1. A composite calendering mold for rice and flour products, characterized in that, The device includes a calendering die roll A (11) and a calendering die roll B (18). The calendering die roll A (11) is rotatably connected to a fixed frame A (2) via a bearing. A reducer A (10) is keyed to the end of the calendering die roll A (11). A motor A (9) is connected to a flange on one side of the reducer A (10). A fixed frame A (2) is bolted to the outside of the motor A (9) to fix the motor A (9). A vertical frame A (3) is slidably connected to one side of the fixed frame A (2). A cylinder (1) is bolted to the top of the vertical frame A (3) to drive the fixed frame A (2) to move longitudinally. A fixed frame B (5) is bolted to the inside of the vertical frame A (3). A motor B (5) providing power is bolted to the inside of the fixed frame B (5). 17), and the power output end flange of motor B (17) is connected to reducer B (19), and the reducer B (19) is keyed to a calendering die roller B (18) for processing rice and flour. The end of the calendering die roller B (18) away from the fixed frame B (5) is rotatably connected to the bracket B (16) through a bearing. The bracket B (16) is bolted to the outside of the vertical frame B (12). The inner side of the vertical frame B (12) is welded with a fixed rod (13), and the outside of the fixed rod (13) is slidably connected to the bracket A (14). The inner side of the bracket A (14) is rotatably connected to the calendering die roller A (11) through a bearing. A cleaning component (6) for cleaning the calendering die roller A (11) is provided on one side of the fixed frame A (2).

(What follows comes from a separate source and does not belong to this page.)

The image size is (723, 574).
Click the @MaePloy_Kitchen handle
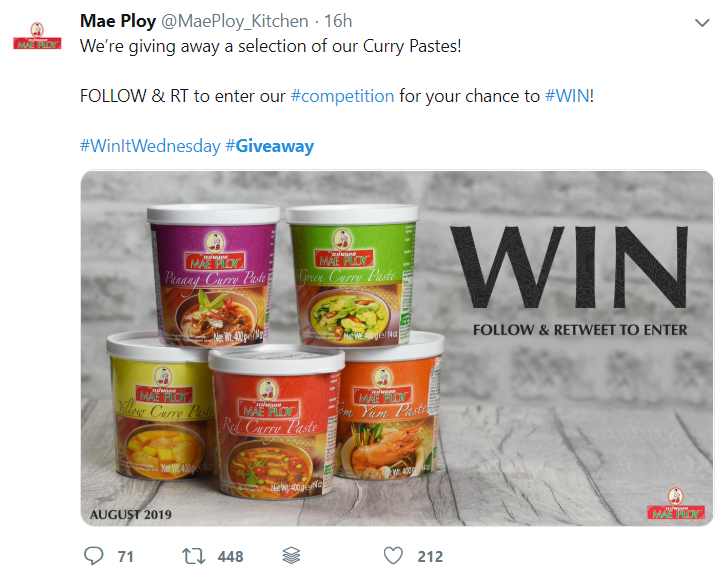(x=235, y=21)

2. The composite calendering mold for rice and flour products according to claim 1, characterized in that, The cleaning assembly (6) includes gear A (7), gear B (22), drive rod (20), scraper (8), brush sleeve (21) and housing (15). Gear A (7) is externally splined at the end of the calendering die roller A (11), and gear B (22) is externally meshed with gear A (7). Drive rod (20) is splined on the inner side of gear B (22), and brush sleeve (21) for cleaning the surface of calendering die roller A (11) is fixed to the outside of drive rod (20) with screws.

3. The composite calendering mold for rice and flour products according to claim 2, characterized in that, The box (15) is fixed to one side of the fixed frame A (2) with screws, and the end of the box (15) away from the fixed frame A (2) is bolted to the outside of the bracket A (14). The box (15) is fixed to one side with screws with a scraper (8) that scrapes the surface of the calendering die roller A (11).

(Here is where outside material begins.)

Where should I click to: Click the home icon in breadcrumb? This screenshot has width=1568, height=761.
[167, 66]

4. The composite calendering die for rice and flour products according to claim 1, characterized in that, The vertical frame A (3) has a limiting groove (4) on its surface that allows the fixed frame A (2) to slide.

5. The composite calendering mold for rice and flour products according to claim 1, characterized in that, The input terminals of the cylinder (1), motor A (9) and motor B (17) are all electrically connected to the power supply terminal of an external power source.